Document Type : Original Article

Authors

1 Physical Therapy for Musculoskeletal Disorders, Merit University

2 Department of Musculoskeletal Disorders & its Surgeries, Faculty of Physical Therapy, Cairo University

3 Department of Musculoskeletal Disorders and its Surgery, Faculty of Physical Therapy, Cairo University, Giza, Egypt

Abstract

Objective: This study examined KOA and non-KOA individuals to find out if there is an association between KOA and sagittal pelvic inclinations, frontal knee alignment, and foot posture.
Methods: Fifty-two subjects were allocated to two groups, group A (mild, moderate KOA) and group B (without KOA), based on the diagnostic criteria, both between 40-55 years with a BMI of 25–29.9 kg/m2. Knee pain and function were assessed by the WOMAC. The sagittal pelvic angle (PA), the femoro-tibial angle (FTA), and the rear foot angle (RFA) were measured by AutoCAD software, while the foot posture was assessed by the navicular drop (ND) test and the intrinsic foot muscle strength (IFMS) test.
Results: KOA was found to have a moderately significant negative correlation with all FTA (r = -0.376; p = 0.006), PA (r = -0.376; p = 0.006), and IFMS (r = -0.317; p = 0.022).
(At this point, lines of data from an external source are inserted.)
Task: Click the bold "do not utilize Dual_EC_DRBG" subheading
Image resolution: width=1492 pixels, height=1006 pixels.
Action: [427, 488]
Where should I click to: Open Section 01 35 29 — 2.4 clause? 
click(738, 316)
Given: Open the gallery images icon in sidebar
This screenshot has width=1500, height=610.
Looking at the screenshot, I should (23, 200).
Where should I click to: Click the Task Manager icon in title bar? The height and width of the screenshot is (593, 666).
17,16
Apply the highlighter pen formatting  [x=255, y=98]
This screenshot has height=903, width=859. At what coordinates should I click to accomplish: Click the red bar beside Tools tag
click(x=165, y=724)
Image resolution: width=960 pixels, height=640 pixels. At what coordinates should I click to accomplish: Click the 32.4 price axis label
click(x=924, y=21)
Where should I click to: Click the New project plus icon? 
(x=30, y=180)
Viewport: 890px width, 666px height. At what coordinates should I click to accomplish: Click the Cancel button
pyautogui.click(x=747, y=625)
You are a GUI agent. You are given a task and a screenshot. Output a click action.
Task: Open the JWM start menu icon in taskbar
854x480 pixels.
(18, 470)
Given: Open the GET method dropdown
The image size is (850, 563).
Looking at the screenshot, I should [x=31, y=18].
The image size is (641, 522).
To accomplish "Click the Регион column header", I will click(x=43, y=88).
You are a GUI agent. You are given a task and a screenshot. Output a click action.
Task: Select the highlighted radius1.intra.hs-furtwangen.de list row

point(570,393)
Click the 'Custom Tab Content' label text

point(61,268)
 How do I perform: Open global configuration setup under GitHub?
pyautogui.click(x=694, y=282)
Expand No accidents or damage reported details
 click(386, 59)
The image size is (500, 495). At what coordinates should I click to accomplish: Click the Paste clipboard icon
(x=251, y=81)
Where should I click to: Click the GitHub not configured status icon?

Moreover, although not statistically significant, a weak positive correlation between KOA, RFA (r = 0.235; p = 0.093), and ND (r = 0.081; p = 0.568) was found. KOA and WOMAC had a strong positive and significant correlation (r = 0.912; p = 0.001).
Conclusion: In patients with mild to moderate KOA, knee varus alignment, posterior pelvic tilt, and pronated foot posture have all been reported.